(Pixel coordinate grounding data)
= = = =

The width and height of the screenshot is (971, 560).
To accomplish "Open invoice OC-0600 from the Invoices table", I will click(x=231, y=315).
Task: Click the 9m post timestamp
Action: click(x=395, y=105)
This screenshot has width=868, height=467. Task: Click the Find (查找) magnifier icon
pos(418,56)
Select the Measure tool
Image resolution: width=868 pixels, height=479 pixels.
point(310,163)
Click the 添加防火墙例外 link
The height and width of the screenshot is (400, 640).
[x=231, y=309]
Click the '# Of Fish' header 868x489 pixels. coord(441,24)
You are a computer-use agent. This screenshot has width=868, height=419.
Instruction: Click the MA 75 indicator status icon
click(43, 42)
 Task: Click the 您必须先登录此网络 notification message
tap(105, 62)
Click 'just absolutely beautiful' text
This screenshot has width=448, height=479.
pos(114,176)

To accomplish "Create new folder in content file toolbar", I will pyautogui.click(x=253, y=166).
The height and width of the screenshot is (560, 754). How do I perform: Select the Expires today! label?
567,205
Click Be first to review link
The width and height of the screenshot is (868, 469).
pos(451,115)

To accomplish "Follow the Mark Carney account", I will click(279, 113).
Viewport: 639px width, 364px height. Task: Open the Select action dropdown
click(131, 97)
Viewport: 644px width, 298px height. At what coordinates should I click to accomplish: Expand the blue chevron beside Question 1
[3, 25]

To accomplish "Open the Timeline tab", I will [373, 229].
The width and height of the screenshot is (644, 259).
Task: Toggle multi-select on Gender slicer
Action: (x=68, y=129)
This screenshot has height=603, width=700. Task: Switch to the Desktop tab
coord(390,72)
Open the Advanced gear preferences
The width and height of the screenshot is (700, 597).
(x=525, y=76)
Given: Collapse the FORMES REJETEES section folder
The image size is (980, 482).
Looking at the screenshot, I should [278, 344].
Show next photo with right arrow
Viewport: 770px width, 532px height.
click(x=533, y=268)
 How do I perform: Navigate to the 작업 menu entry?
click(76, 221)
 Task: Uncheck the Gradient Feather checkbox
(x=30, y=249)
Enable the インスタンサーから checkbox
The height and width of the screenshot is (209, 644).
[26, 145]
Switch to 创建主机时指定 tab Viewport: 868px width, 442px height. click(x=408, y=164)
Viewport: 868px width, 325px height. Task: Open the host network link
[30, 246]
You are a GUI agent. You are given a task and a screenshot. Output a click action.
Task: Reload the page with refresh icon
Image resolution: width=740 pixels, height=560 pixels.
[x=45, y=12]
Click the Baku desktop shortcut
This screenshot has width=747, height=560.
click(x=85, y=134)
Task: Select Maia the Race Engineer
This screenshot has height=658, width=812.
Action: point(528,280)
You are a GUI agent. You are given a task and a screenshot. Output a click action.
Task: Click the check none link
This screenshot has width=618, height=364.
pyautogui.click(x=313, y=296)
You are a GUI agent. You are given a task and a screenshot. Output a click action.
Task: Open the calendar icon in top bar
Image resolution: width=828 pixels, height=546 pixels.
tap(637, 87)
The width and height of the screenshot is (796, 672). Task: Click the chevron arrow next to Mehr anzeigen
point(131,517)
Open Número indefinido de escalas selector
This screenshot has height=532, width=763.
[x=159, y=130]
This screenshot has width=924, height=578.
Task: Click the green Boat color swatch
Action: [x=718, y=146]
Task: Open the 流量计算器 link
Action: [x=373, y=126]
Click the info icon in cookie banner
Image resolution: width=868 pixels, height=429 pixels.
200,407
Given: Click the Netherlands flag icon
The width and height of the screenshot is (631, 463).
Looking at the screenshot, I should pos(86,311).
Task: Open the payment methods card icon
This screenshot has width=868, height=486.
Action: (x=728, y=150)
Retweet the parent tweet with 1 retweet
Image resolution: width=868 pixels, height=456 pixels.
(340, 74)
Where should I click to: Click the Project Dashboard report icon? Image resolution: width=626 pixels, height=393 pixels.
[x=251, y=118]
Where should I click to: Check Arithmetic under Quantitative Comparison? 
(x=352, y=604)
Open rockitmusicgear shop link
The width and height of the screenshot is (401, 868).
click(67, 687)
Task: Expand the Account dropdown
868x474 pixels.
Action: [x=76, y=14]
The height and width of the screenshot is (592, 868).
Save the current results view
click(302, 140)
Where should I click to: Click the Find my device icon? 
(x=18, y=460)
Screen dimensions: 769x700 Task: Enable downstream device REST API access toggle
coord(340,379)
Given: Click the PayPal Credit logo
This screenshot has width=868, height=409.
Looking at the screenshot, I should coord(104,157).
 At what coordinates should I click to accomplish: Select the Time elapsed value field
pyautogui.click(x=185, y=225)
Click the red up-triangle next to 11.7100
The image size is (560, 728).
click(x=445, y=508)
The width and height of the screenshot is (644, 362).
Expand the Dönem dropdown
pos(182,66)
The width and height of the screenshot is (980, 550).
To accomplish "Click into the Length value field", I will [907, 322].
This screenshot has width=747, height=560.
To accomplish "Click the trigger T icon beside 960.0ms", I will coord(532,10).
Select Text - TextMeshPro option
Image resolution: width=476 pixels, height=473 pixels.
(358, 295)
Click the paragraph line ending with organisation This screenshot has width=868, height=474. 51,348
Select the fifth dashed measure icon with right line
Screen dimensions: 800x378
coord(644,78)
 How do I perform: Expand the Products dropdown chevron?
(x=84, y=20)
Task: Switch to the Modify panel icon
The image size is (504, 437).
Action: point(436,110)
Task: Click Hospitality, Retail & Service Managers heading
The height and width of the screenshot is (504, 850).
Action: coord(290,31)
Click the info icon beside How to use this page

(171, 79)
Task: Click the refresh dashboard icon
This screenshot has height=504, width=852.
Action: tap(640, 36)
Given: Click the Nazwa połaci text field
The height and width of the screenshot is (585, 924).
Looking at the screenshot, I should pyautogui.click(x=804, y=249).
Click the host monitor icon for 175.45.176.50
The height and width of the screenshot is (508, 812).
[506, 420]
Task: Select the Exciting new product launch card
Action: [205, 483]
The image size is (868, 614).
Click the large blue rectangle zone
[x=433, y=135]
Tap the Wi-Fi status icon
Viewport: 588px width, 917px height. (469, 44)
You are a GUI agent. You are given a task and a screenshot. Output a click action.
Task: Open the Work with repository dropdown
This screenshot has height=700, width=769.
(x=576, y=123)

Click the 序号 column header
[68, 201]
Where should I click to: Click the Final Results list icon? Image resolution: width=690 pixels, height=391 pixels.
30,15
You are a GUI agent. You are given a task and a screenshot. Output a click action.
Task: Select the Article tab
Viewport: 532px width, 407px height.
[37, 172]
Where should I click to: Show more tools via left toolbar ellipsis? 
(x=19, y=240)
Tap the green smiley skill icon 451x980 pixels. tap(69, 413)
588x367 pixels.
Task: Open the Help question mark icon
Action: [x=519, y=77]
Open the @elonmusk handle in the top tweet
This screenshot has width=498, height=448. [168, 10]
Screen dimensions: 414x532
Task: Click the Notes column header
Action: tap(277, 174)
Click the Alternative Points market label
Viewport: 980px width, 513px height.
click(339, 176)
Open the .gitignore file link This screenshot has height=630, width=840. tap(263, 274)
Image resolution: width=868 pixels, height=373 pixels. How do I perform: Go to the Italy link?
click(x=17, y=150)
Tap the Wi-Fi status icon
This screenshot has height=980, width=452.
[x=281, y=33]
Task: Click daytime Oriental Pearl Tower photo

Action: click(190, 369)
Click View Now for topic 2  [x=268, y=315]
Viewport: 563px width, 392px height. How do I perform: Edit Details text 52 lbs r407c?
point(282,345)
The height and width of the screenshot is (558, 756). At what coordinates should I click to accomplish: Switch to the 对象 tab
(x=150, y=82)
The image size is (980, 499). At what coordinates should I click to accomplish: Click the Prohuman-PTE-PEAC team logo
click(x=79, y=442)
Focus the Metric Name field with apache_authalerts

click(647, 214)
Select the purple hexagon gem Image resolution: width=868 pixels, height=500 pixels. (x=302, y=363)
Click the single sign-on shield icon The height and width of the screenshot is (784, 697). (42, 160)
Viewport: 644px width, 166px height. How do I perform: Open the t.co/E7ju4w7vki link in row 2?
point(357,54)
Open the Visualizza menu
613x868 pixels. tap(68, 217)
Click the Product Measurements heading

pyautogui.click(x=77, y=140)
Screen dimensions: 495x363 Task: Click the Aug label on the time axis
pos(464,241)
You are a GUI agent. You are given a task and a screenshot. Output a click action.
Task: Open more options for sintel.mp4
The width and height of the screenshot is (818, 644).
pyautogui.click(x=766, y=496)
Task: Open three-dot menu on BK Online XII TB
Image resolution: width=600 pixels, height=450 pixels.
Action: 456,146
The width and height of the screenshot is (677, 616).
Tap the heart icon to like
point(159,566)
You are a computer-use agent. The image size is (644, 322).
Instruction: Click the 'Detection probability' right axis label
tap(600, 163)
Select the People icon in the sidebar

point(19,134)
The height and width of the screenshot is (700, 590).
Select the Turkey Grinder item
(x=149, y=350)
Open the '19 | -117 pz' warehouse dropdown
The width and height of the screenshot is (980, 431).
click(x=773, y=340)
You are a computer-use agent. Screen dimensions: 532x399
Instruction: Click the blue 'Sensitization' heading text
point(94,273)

= = = =

** Task item **
From the records above, pick out and copy each line holding the word "file".

** Final answer **
To accomplish "Create new folder in content file toolbar", I will pyautogui.click(x=253, y=166).
Open the .gitignore file link This screenshot has height=630, width=840. tap(263, 274)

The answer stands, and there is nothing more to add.